◆ Task requirements ◆
Look at the entries below and restate word for word the lines from the first through the one that has "Articles (839, 83)".

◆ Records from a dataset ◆
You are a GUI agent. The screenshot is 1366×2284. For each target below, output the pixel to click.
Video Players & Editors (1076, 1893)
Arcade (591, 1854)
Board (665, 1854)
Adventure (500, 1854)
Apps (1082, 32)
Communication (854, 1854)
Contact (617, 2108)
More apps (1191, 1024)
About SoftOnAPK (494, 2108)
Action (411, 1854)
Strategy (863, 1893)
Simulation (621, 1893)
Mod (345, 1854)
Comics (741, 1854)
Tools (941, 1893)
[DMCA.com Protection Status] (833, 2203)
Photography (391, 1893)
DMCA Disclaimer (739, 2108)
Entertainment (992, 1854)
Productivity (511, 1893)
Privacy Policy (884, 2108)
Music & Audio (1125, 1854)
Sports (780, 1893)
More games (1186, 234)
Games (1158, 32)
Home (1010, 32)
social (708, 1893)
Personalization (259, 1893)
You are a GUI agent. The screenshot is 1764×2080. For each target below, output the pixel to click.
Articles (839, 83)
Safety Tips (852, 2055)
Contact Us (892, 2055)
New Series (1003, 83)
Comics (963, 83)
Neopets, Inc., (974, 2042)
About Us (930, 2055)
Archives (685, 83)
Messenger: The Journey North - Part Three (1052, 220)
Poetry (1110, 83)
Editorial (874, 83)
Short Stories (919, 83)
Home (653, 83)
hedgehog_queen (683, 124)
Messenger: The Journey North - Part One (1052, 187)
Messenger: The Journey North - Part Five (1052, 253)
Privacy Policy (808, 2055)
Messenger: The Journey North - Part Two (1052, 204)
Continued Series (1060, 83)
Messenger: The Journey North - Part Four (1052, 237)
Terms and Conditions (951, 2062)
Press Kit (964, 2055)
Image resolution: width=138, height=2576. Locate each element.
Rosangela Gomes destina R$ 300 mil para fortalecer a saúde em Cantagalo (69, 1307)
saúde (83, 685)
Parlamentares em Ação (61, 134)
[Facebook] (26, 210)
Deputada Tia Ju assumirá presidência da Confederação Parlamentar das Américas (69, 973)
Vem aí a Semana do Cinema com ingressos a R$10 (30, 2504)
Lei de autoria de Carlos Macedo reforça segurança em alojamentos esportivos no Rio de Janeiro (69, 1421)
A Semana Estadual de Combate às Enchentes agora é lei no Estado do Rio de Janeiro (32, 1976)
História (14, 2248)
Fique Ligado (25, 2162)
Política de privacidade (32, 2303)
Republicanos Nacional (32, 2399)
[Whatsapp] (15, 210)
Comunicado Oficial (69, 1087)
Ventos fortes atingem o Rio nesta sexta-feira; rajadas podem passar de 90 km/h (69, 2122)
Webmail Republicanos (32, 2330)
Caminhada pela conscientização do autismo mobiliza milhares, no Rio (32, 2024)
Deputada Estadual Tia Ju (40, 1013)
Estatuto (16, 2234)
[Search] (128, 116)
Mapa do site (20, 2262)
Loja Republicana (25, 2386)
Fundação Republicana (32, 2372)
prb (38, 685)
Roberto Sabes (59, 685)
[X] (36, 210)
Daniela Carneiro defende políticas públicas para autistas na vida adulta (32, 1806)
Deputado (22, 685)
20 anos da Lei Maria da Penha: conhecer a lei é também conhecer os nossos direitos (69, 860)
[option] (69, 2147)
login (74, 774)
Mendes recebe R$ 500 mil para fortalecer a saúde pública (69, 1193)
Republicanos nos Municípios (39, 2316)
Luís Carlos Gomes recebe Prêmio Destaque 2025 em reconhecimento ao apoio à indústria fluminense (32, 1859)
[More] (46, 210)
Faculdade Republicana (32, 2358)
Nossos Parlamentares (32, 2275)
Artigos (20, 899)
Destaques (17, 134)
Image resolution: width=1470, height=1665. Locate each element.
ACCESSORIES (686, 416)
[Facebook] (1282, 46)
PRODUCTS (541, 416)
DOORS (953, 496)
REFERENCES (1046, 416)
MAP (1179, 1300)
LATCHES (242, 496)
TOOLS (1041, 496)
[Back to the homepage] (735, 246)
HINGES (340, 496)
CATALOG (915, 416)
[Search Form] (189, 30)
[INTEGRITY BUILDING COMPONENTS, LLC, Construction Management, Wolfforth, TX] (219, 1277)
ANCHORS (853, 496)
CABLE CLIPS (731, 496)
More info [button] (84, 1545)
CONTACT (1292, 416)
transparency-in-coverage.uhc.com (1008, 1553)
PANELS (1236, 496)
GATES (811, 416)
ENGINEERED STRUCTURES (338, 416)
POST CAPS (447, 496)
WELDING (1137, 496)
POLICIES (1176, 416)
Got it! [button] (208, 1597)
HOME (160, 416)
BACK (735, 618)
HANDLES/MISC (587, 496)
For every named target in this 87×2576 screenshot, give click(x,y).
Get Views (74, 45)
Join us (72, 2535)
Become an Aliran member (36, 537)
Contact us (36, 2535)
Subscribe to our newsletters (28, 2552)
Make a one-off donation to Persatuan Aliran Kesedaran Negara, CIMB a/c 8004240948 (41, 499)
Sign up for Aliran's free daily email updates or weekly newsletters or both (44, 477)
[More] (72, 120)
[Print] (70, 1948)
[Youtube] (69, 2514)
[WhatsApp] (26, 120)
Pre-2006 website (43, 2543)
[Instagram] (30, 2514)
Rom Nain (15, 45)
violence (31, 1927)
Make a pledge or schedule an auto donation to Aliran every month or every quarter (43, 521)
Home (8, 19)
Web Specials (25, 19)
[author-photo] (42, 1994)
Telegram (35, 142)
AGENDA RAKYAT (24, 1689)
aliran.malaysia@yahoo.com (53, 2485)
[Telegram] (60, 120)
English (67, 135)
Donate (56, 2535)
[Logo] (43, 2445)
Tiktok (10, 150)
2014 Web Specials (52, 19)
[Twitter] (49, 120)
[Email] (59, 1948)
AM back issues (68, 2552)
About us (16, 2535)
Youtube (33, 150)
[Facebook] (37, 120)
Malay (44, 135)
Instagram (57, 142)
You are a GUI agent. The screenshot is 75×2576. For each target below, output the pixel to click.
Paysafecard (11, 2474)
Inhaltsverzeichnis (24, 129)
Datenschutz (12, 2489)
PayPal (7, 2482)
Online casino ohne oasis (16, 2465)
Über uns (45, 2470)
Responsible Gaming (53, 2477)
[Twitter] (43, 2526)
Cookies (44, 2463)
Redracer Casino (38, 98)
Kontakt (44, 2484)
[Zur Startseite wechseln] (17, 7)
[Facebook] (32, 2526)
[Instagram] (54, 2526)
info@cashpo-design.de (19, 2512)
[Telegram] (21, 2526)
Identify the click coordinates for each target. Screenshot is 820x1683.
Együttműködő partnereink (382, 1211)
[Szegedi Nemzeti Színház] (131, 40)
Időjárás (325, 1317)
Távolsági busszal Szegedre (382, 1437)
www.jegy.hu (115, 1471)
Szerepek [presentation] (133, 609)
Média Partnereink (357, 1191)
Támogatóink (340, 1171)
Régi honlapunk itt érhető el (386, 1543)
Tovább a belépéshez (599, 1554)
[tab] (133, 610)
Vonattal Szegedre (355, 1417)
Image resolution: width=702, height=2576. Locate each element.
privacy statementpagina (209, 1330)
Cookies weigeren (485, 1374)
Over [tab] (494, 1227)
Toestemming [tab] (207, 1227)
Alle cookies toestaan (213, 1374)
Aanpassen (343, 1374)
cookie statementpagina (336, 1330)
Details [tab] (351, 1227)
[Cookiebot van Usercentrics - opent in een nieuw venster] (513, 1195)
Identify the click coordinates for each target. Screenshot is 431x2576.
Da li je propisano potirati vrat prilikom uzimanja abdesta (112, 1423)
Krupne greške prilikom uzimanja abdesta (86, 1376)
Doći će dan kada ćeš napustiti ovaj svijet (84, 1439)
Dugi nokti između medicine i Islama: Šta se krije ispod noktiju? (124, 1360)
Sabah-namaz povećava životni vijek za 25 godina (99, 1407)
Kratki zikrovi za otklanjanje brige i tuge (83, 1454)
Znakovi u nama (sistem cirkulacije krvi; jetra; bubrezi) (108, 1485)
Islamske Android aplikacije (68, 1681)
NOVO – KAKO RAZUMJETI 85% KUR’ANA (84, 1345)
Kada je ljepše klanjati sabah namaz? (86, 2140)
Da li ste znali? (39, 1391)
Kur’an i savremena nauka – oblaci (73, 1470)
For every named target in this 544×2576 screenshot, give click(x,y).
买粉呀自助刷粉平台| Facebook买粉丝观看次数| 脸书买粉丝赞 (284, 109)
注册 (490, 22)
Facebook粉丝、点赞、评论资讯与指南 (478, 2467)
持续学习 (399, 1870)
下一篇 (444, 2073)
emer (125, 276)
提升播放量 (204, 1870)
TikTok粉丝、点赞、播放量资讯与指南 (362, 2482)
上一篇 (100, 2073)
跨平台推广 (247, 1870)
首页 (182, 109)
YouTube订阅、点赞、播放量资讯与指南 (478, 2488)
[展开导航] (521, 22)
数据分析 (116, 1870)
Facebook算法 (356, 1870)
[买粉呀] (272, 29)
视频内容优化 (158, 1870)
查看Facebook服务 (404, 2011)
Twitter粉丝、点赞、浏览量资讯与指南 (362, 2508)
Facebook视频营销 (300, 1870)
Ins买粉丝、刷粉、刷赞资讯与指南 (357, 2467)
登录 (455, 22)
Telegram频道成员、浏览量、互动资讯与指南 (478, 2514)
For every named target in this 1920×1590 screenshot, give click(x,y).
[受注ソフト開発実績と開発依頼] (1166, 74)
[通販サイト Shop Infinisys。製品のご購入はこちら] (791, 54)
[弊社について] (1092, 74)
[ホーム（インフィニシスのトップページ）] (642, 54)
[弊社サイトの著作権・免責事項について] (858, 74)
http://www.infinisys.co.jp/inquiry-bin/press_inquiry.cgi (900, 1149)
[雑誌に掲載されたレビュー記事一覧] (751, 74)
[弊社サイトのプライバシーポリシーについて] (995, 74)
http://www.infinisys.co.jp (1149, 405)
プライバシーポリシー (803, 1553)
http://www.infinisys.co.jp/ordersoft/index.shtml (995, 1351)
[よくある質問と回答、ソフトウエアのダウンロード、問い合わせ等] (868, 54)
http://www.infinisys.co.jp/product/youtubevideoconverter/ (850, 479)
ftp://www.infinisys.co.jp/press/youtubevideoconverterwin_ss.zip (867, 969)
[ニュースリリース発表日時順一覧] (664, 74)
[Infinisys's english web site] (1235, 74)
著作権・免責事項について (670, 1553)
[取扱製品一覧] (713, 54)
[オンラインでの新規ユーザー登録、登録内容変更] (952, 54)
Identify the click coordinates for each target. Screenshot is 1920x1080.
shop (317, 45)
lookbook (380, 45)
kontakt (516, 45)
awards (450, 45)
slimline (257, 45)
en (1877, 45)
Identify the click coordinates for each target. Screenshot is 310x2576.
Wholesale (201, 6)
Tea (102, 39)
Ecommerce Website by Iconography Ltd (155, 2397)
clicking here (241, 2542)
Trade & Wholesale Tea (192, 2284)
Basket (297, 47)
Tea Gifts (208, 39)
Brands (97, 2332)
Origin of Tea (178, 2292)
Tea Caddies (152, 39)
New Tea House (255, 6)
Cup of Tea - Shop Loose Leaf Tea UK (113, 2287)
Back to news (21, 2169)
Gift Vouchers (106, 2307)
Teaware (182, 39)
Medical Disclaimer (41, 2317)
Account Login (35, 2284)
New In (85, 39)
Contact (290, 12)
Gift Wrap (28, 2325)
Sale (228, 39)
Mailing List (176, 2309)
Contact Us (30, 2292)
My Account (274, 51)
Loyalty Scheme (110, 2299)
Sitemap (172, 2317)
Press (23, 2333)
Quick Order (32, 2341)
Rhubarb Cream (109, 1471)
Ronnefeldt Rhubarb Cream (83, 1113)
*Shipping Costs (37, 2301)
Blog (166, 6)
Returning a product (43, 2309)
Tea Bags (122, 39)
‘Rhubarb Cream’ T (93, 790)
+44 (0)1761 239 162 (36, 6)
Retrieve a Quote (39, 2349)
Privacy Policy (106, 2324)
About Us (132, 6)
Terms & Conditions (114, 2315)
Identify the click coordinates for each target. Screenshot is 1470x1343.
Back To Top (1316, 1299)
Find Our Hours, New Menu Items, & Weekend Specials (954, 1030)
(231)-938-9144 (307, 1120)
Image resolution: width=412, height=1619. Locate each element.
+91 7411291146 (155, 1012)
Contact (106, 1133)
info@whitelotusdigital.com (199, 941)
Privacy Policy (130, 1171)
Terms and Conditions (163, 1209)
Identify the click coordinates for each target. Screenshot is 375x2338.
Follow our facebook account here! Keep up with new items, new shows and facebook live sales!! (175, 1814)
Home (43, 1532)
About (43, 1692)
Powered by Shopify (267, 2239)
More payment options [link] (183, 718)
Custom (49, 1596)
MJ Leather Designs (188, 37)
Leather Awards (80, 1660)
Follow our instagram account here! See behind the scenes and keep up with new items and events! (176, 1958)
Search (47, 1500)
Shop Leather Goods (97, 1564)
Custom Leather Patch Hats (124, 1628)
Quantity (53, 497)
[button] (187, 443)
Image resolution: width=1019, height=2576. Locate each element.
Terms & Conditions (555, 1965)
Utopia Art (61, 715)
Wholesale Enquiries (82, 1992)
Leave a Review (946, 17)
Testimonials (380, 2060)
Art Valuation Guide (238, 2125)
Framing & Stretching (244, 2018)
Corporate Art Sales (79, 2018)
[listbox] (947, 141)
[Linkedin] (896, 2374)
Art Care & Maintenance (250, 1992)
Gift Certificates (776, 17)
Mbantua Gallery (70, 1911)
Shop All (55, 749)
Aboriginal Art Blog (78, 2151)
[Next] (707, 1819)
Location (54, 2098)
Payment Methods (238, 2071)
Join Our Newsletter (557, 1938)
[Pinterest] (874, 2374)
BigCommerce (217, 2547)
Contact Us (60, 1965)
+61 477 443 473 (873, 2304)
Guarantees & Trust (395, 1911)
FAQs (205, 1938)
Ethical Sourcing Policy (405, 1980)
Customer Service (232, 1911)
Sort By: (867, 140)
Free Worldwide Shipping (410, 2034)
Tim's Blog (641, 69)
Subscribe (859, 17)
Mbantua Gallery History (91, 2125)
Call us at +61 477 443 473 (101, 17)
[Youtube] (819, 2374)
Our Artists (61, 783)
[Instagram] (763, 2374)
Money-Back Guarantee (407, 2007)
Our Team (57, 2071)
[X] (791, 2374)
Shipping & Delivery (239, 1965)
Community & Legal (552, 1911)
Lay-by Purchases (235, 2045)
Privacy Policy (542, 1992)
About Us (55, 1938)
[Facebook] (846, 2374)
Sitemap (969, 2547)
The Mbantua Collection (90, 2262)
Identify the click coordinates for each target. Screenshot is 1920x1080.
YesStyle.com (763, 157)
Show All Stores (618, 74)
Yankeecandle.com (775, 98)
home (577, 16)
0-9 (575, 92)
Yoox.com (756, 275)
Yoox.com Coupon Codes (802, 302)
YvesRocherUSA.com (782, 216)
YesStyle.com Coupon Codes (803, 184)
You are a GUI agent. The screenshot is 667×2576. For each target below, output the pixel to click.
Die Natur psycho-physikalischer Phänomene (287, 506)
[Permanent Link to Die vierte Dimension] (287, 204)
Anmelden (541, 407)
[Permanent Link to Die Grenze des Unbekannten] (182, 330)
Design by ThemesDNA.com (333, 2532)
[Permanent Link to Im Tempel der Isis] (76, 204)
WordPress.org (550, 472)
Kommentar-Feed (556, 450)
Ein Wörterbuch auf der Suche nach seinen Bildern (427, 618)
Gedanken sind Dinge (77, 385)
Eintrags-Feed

◆ Final answer ◆
You are a GUI agent. The screenshot is 1366×2284. For each target below, output the pixel to click.
Video Players & Editors (1076, 1893)
Arcade (591, 1854)
Board (665, 1854)
Adventure (500, 1854)
Apps (1082, 32)
Communication (854, 1854)
Contact (617, 2108)
More apps (1191, 1024)
About SoftOnAPK (494, 2108)
Action (411, 1854)
Strategy (863, 1893)
Simulation (621, 1893)
Mod (345, 1854)
Comics (741, 1854)
Tools (941, 1893)
[DMCA.com Protection Status] (833, 2203)
Photography (391, 1893)
DMCA Disclaimer (739, 2108)
Entertainment (992, 1854)
Productivity (511, 1893)
Privacy Policy (884, 2108)
Music & Audio (1125, 1854)
Sports (780, 1893)
More games (1186, 234)
Games (1158, 32)
Home (1010, 32)
social (708, 1893)
Personalization (259, 1893)
You are a GUI agent. The screenshot is 1764×2080. For each target below, output the pixel to click.
Articles (839, 83)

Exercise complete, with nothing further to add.